When I first did this, I decided that the little details about being in new places faded quickly for me. So when I tried to call up a memory of what it was like to be in, say, Rome, I couldn’t quire remember. When I couldn’t remember, even though I had been there, I felt that I couldn’t possibly write about Rome.
My first experience with travel writing, I wrote every detail of the place I visited as it stood out to me on the back of a postcard for that place. For example, I wrote all about Rome, with details like the massive amount of cigarette butts that lined the cobblestone grout of the streets–things that really really stood out as different from my Canadian, paved-city upbringing, and I mailed the postcard back to myself.
It worked well and I tried not to think of the confused looks of the mail carriers and post workers reading my random smatterings of odd facts and people profiling abroad, mailed to a seemingly innocuous Canadian address.
This was nice for research but I found myself stopping, staring at some detail and getting a story idea.
In Venice, I saw a glass rose in a storefront and I became enraptured with the idea of a teen gifting that rose, including thorns. I thought of a fantasy world with female gondoliers and trade secrets.
Cue me running into a store, finding an Italian paper journal with a Florentine paper print (which I loved but was not typical for Venice–I justified it but knowing I was going to Florence after Milan but before Rome in that same trip) and madly writing while my mother and then-girlfriend-now-wife impatiently tapped their toes. Gelato stops, I was writing. Between the primo portion of dinner and the insalata, I scribbled an idea down.

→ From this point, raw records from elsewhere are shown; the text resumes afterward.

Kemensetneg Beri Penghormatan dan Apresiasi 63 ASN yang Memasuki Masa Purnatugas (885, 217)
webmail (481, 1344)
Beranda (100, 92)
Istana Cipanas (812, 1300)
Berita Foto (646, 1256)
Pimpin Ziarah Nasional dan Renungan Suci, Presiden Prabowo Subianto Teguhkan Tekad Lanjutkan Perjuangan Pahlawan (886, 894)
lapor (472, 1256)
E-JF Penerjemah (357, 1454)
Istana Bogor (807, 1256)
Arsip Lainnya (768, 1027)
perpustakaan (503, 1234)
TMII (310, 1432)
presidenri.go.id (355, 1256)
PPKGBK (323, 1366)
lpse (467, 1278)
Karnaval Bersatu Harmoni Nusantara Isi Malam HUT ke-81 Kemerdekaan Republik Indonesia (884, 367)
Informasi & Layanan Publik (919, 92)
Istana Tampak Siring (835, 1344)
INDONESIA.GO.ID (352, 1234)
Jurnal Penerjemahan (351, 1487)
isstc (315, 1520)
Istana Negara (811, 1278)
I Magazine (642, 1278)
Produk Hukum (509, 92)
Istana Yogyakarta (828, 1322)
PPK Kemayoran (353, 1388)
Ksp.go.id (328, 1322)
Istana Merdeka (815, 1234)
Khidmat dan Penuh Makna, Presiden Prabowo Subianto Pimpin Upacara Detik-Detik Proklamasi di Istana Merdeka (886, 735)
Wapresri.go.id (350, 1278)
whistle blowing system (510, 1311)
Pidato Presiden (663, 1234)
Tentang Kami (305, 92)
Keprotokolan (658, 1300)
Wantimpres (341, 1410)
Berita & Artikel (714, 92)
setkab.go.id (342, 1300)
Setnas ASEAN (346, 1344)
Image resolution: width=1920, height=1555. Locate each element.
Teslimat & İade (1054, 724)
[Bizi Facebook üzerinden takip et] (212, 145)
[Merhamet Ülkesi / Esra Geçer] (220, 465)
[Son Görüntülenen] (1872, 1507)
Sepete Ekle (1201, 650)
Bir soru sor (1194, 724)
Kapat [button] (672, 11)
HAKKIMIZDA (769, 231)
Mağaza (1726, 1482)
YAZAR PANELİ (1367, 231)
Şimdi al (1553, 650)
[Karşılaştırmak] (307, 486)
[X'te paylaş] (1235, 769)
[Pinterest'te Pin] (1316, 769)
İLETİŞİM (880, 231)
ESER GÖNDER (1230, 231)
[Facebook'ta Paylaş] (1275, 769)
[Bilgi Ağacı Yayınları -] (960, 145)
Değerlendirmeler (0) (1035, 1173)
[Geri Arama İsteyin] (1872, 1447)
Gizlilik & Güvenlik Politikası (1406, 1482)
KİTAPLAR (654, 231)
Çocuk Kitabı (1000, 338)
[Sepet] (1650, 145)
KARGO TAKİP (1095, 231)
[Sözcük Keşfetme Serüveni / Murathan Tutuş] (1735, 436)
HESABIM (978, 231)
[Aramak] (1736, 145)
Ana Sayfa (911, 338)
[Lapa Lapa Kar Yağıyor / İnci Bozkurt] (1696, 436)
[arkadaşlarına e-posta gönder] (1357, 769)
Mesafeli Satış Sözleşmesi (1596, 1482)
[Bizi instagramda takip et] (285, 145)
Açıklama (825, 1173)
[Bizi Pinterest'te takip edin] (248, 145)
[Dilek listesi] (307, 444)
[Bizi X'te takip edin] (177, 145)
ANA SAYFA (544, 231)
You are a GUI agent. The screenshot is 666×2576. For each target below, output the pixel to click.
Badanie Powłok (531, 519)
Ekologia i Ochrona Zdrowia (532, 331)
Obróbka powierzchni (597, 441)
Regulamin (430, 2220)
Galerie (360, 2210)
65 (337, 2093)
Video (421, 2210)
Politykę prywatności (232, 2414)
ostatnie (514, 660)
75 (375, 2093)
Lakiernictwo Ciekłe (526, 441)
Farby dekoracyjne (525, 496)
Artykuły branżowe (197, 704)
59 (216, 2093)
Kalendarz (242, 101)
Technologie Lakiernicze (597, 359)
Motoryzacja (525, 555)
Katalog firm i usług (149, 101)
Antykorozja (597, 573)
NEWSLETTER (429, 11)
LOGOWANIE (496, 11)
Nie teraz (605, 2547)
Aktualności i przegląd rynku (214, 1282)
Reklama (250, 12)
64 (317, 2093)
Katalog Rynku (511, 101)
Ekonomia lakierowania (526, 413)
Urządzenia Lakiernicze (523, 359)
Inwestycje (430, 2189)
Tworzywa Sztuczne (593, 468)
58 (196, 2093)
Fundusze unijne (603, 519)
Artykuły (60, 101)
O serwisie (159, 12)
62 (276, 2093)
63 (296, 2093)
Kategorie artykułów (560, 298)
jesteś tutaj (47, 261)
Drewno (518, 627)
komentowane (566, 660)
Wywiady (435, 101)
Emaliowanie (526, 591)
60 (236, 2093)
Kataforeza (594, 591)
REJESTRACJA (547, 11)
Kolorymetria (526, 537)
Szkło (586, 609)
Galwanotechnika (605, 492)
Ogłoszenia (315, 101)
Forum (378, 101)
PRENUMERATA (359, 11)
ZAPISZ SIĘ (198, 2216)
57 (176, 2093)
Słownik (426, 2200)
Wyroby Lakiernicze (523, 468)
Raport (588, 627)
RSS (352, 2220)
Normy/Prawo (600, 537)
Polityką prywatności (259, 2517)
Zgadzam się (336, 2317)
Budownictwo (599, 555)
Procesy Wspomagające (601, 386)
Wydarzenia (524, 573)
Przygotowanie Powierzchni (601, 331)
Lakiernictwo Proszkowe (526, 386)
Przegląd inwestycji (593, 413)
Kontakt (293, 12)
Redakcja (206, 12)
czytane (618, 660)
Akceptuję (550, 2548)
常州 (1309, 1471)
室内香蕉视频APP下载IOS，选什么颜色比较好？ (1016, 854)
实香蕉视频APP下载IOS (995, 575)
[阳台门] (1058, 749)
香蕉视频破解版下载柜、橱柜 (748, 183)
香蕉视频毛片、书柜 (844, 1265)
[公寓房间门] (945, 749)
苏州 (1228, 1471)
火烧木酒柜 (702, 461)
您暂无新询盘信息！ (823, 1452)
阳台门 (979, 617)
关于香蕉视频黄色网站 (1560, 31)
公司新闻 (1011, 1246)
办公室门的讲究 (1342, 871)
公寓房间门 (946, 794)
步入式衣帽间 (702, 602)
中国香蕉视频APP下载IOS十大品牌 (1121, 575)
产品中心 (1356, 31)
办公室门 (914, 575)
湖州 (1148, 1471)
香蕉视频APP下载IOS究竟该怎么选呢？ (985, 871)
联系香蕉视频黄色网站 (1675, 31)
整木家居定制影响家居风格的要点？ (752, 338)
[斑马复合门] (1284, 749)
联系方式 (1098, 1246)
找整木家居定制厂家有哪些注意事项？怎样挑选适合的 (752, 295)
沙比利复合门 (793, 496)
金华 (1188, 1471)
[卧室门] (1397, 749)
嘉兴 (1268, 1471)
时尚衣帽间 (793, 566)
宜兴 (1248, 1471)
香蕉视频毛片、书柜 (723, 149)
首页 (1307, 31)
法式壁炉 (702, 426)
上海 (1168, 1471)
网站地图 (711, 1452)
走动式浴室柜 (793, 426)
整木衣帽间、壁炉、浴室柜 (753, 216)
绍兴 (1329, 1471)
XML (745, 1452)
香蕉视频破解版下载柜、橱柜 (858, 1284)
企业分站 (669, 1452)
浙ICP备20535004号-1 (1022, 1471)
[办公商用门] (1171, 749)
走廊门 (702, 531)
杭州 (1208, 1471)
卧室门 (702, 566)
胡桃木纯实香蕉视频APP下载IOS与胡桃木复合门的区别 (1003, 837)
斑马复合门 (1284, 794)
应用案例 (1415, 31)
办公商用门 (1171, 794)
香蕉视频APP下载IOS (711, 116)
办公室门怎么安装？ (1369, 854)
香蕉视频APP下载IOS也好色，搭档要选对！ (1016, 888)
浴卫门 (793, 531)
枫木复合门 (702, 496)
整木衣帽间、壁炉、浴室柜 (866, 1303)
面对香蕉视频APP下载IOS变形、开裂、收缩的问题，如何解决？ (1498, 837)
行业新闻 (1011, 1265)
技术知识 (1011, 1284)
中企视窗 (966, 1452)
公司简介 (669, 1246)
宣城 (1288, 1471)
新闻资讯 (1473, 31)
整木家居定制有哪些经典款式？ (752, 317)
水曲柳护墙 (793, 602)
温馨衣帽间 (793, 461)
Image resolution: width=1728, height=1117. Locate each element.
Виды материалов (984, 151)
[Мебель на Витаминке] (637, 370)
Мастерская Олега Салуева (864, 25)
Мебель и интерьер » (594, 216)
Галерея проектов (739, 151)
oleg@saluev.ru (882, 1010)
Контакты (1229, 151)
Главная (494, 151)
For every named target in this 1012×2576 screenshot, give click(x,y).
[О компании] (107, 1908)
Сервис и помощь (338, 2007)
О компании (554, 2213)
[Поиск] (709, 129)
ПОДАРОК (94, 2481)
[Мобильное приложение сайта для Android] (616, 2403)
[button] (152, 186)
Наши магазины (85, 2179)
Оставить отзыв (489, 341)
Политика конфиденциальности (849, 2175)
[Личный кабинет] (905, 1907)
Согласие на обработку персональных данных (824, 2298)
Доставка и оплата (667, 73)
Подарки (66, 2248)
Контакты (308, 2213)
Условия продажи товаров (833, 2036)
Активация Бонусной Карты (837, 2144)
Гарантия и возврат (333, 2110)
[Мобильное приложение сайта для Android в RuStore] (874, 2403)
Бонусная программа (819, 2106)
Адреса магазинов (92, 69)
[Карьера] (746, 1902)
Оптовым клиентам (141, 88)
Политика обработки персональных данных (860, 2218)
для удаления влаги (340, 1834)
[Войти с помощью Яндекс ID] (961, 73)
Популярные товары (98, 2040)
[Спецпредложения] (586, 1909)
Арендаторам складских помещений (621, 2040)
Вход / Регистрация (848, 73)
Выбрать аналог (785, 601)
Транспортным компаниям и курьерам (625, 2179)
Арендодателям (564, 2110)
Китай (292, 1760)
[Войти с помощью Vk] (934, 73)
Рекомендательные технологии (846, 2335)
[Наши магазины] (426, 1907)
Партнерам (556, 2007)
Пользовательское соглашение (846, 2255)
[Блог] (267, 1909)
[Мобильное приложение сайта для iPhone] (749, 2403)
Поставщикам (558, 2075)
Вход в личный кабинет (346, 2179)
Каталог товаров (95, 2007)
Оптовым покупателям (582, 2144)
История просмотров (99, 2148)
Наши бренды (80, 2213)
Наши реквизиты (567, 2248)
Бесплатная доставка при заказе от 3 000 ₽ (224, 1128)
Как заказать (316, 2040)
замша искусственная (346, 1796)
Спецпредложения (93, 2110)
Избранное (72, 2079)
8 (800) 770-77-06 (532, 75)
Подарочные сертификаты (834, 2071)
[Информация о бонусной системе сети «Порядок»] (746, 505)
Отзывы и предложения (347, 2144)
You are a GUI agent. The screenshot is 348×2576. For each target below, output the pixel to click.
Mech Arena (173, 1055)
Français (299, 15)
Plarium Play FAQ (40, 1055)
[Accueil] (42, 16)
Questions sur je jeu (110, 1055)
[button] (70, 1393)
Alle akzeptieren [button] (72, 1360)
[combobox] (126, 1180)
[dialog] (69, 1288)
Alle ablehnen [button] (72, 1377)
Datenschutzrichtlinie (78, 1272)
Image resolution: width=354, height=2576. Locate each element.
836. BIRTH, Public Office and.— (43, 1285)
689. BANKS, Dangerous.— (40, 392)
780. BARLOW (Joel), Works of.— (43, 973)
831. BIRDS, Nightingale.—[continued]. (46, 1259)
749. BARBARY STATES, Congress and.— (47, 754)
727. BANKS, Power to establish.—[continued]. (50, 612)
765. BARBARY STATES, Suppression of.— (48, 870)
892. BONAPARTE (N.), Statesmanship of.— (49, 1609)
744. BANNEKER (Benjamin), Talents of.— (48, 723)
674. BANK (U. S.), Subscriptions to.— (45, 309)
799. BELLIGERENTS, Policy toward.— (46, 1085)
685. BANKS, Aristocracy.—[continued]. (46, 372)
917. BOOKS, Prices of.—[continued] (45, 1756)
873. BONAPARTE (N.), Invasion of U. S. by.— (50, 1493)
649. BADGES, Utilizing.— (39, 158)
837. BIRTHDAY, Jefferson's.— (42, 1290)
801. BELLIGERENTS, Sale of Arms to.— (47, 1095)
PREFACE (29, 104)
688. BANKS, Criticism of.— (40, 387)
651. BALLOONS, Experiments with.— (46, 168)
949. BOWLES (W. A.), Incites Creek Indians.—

This journal is still in use. It has so far achieves most of its word count while on trains in Europe or buses in the US. There is the occasional train ticket stuffed into the pages. There are title pages for each new place I visit.
While on my honeymoon, I might be writing in it. I might be writing in a new journal, retiring the handmade beauty before the cover becomes too bare of its gold ink. But I will be writing.